Figure 2. The costs of GPR, national risks and trade integration
Note. The graphs report the cost of GPR in terms of the reduced impact of cohesion policy on economic growth in selected EU countries (in absolute value), on the x-axis. In panel (A), the World Bank Political Risk Index is reported on the y-axis, while panel (B) shows the GVC Downstream Index on the y-axis. Both indices on the y-axis are measured in percentage values.

Third, the high impact of GPR on public funds for cohesion policies is registered in countries with high trade distance from value added, in the form of GVCs downstream positioning, and low quality of national institutions. To study the explanatory factors, the authors combine different variables, including the Political Stability and Absence of Violence/Terrorism Index, part of the World Bank Governance Indicators, which measure the level of national political instability. Additionally, the authors employ the GVCs downstreamness Index in order to measure the distance of each EU country with respect to the place where factors with value added are produced.

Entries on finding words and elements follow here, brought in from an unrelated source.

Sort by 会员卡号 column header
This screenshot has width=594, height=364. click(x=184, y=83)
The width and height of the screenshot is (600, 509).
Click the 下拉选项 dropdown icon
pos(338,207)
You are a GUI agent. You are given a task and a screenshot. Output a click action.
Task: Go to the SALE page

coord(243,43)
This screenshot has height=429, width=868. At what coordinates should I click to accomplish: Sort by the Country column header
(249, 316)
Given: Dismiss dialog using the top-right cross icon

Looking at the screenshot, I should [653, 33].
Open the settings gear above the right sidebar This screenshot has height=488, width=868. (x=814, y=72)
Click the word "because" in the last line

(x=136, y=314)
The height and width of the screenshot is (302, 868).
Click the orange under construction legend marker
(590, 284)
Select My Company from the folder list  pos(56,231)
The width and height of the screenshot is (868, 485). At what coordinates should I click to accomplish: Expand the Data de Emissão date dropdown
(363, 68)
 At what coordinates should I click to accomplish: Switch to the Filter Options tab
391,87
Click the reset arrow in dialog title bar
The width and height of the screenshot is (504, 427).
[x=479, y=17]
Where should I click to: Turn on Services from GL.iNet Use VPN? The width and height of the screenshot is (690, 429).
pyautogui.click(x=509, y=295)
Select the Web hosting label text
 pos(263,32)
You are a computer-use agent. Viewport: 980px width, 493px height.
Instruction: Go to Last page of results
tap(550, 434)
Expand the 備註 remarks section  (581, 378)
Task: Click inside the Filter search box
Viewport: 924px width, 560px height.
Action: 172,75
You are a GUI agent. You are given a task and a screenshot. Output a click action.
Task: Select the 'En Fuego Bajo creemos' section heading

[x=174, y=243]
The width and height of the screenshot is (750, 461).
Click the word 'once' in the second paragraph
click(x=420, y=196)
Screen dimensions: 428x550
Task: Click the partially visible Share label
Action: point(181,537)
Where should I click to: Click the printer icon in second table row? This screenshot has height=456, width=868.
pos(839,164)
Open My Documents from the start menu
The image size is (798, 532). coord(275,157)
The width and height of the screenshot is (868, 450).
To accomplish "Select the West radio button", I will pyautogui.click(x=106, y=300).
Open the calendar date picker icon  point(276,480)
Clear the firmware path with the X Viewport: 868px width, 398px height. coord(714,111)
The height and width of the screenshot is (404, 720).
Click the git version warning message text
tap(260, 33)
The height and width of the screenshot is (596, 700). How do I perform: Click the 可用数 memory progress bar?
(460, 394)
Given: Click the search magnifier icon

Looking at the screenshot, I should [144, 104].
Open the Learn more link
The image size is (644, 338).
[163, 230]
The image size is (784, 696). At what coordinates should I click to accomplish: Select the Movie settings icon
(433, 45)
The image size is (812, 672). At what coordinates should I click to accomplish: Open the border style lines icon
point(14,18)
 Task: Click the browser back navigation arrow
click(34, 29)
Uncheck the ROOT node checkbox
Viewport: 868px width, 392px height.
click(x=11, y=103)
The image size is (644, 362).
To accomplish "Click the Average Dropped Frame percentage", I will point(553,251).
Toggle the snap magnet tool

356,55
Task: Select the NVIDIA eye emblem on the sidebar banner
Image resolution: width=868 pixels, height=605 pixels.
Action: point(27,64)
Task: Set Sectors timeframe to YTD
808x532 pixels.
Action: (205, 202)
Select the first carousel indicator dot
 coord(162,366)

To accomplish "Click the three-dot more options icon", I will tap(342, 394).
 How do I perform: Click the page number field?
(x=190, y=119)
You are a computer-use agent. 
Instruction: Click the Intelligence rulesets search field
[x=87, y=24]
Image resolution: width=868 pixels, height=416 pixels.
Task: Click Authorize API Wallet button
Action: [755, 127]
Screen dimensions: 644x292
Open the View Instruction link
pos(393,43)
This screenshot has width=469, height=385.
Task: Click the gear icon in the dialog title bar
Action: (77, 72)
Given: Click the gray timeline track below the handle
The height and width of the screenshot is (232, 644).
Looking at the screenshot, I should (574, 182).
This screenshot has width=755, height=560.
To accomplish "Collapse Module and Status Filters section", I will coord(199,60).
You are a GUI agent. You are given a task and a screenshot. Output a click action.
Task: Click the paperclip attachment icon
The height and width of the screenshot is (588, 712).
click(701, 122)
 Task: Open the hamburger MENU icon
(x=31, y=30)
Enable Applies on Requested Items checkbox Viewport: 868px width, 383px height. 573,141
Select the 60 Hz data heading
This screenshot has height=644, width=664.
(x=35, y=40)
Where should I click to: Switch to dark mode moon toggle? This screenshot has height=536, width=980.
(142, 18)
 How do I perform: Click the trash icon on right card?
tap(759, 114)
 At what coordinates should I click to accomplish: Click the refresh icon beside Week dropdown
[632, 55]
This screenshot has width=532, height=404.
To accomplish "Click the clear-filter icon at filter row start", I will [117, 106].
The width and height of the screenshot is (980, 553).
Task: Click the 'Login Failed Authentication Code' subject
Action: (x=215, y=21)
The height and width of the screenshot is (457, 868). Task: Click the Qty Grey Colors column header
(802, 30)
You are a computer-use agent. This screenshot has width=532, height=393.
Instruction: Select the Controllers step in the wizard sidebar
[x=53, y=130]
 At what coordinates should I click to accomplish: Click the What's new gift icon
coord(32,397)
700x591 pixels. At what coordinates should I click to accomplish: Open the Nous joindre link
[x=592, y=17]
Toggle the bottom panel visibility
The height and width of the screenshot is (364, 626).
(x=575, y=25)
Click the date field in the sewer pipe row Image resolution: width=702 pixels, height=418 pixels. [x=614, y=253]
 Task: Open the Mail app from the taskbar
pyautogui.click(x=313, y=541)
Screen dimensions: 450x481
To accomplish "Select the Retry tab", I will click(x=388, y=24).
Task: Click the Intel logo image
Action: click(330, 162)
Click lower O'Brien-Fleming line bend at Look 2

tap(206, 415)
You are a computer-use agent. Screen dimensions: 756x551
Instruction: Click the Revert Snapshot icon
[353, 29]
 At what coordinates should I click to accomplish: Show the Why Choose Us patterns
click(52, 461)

Two main comments derive from the exploratory analysis on the explaining factors of the GPR costs. The first lies on the relationship between international and domestic political dimensions. In this respect, the authors emphasize the role of national political instability in explaining the greater impact of geopolitical risks in terms of reduced effectiveness of public spending (regression correlation of 0.10; Spearman’s rho coefficient of 0.42). In other words, more unstable and risky national institutions facilitate the propagation of external shocks. The second relates to the direct relation between GPR costs (in absolute value) and distance from origin of GVCs added value (regression correlation of 0.21; Spearman’s rho coefficient of 0.50). In other words, the adverse effects of international geopolitical tensions propagate in countries distant from the production of added value of GVCs.

The main merit of the analysis is to provide real-time evidence on a research area that is rapidly progressing. The main policy implications of the study can be listed as follows. To raise the resilience of the EU as a whole it is unavoidable to work for a coordination of the different macroeconomic (industrial, trade, territorial cohesion and development) and monetary policies, at European and national level, in order to create a context able to tackle geopolitical tensions. Additionally, the presence of asymmetric effects within the EU when looking at the costs of GPR for the cohesion policy, which will require further research effort at sector- and regional level, indicates that there are new challenges for unequal development paths that add to historical internal heterogeneities across the EU, with impact on European and national public finances.